Le port de Tunis a plus de 50 hectares de superficie, et depuis ces dernières années, des travaux d’agrandissement et de nouveaux aménagements ont été effectués.
En 1905-1906, le transit qui s’est fait par le port de Tunis n’atteignait que 382.367 tonnes. Mais depuis la construction de nouveaux aménagements, depuis l’établissement de nouvelles lignes construites spécialement pour l’acheminement du minerai vers son point d’embarquement, le trafic de Tunis a aujourd’hui plus que doublé.
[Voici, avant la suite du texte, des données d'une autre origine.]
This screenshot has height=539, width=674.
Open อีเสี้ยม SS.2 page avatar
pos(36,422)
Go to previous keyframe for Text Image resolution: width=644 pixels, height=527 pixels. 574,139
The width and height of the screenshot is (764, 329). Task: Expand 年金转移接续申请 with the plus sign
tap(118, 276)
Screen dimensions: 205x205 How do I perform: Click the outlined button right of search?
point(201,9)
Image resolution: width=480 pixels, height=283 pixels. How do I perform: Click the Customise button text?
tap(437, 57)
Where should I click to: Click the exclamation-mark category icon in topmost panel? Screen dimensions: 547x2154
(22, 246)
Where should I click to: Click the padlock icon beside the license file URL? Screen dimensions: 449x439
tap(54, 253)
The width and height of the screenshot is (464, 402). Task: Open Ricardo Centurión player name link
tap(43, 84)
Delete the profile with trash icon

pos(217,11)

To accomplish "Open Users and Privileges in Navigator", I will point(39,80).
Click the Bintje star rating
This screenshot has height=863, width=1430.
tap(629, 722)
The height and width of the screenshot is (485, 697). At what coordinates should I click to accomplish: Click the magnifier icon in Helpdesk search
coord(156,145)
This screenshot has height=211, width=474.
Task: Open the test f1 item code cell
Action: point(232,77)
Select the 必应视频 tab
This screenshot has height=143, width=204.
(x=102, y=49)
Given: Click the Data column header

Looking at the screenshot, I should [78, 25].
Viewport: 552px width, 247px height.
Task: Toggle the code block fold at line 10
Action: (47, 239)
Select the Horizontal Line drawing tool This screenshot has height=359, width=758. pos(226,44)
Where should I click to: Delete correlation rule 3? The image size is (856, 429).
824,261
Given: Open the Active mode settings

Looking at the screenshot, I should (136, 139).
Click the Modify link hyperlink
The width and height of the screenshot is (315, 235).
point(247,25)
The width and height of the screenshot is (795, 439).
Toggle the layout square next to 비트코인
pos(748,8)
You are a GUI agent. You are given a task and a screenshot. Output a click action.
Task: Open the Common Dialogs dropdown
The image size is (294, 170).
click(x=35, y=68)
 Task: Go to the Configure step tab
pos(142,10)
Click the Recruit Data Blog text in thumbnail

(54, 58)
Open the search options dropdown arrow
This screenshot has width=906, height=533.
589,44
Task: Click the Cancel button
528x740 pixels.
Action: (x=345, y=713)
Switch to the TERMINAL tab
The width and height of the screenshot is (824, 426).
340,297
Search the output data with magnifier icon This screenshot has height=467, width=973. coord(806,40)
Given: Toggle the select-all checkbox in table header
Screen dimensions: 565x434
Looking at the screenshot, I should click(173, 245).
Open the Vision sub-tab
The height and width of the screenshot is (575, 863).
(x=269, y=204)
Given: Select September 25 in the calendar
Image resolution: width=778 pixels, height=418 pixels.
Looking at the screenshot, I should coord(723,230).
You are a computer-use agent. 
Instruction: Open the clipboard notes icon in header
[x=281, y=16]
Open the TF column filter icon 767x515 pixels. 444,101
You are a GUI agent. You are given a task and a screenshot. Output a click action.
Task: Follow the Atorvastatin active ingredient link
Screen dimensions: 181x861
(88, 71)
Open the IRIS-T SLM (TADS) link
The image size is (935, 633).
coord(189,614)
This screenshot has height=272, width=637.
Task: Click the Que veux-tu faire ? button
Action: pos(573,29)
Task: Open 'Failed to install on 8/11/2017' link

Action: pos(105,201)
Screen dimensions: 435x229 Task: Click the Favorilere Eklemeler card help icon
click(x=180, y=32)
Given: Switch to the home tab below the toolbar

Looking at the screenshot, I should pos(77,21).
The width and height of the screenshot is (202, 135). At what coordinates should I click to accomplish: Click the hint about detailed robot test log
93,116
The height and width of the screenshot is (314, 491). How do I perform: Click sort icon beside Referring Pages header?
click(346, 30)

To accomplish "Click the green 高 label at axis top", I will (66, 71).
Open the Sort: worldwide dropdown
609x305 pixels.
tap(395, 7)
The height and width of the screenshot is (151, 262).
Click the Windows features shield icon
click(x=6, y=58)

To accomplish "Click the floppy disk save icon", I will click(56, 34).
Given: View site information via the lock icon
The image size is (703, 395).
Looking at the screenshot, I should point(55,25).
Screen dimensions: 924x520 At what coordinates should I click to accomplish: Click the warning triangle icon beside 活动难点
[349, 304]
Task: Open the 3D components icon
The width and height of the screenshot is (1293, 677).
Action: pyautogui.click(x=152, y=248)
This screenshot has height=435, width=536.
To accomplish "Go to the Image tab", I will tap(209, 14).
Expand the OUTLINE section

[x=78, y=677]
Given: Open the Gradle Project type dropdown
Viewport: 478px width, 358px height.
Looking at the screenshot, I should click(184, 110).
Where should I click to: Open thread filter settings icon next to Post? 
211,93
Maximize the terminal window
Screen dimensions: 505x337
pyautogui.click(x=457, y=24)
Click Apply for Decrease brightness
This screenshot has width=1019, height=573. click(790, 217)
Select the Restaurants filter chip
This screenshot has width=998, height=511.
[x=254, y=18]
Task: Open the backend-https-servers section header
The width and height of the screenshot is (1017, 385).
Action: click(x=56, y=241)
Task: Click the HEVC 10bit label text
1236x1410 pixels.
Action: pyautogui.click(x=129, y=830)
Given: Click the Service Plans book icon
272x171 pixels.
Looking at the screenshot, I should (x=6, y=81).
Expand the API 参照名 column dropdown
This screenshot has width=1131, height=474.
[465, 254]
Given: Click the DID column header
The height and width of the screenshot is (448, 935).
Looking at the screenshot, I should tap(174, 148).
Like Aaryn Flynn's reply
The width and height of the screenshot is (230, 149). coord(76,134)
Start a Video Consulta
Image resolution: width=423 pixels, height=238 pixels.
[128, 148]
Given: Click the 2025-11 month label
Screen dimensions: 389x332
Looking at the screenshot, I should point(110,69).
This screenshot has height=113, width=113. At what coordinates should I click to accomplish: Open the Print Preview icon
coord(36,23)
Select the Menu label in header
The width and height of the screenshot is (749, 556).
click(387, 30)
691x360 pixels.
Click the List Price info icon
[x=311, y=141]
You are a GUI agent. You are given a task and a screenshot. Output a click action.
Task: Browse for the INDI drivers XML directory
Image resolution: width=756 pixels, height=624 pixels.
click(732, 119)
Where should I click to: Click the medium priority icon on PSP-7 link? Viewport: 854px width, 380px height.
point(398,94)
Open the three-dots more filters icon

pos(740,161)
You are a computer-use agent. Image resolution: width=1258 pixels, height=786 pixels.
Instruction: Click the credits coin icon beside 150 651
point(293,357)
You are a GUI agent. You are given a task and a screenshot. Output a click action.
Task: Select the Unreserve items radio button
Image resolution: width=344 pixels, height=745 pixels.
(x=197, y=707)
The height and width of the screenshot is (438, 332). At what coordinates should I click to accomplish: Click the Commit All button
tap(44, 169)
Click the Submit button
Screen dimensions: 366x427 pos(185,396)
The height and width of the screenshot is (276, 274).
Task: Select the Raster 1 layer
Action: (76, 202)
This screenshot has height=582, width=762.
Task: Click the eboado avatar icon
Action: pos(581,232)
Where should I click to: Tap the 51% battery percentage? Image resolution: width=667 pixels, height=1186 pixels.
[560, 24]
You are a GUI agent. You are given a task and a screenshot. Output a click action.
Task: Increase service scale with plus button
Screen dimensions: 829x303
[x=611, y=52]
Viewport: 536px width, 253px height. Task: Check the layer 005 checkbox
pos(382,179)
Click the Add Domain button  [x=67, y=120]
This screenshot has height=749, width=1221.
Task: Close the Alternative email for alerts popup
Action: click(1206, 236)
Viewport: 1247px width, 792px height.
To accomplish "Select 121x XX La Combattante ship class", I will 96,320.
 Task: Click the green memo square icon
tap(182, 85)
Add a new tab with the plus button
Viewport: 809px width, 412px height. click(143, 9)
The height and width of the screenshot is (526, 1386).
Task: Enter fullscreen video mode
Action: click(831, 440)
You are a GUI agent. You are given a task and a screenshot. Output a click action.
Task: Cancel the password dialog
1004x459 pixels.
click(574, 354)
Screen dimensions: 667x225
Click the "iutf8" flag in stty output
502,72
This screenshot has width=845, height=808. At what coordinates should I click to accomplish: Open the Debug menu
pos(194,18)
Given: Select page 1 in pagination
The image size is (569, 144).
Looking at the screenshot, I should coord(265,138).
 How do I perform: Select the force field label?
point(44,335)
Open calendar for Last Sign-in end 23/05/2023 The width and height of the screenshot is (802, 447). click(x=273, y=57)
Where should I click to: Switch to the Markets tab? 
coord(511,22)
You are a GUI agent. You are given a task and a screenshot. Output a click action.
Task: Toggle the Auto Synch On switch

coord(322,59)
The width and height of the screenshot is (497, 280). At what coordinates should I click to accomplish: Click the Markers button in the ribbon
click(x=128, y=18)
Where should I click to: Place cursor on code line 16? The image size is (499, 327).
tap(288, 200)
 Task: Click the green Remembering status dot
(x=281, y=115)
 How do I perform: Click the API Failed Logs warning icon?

L’avenir de Tunis est donc considérable, et ce port est appelé à rendre à la France d’immenses services.
À côté de Tunis, […] il y a le port de la Goulette qui deviendra, d’ici quelques années, spécialement le point de départ du minerai tunisien, laissant au port de Tunis le privilège des phosphates, des produits agricoles et des céréales. […] Des aménagements ont été construits pour recevoir le minerai venant de l’intérieur et pour son exportation. C’est un port secondaire appelé à une importance certaine d’ici quelques années.
Ferdinand-Lop, La Tunisie et ses richesses,1921.

- 1961 (après l’Indépendance)
Tunis offre le paradoxe d’avoir un port creusé dans la vase d’une lagune et d’être relié à la mer par un canal de 10 km. Les bateaux qui entrent dans le golfe de Tunis atteignent La Goulette après avoir suivi un court chenal dragué. Ils arrivent alors dans un bassin de 11 ha, élargissement du canal accessible aux navires calant 10,50 mètres.On charge dans cet avant-port qui prend de plus en plus d’importance, le minerai de fer, et depuis peu, les phosphates du Haut-Tell ; on y a construit les réservoirs d’hydro-carbures ; et le vieux port de La Goulette, qui abrite les bateaux de pêche, y débouche. Le canal ne peut être ensuite emprunté que par les bateaux d’un tirant d’eau inférieur à 7,50 mètres ; il conduit au port même de Tunis qui est divisé en deux bassins couvrant 25 ha. La Goulette et encore moins Tunis ne peuvent évidemment pas servir de port de relâche.
J. Despoix, La Tunisie, Armand Colin, 1961.

Mais l’envasement du golfe fait que le port de Tunis ne peut se maintenir qu’au prix de grands et coûteux travaux.
La Goulette redevient le port de Tunis à la fin du siècle dernier avec des aménagement, des digues et des quais et le comblement de l’ancien canal jouxtant le fort.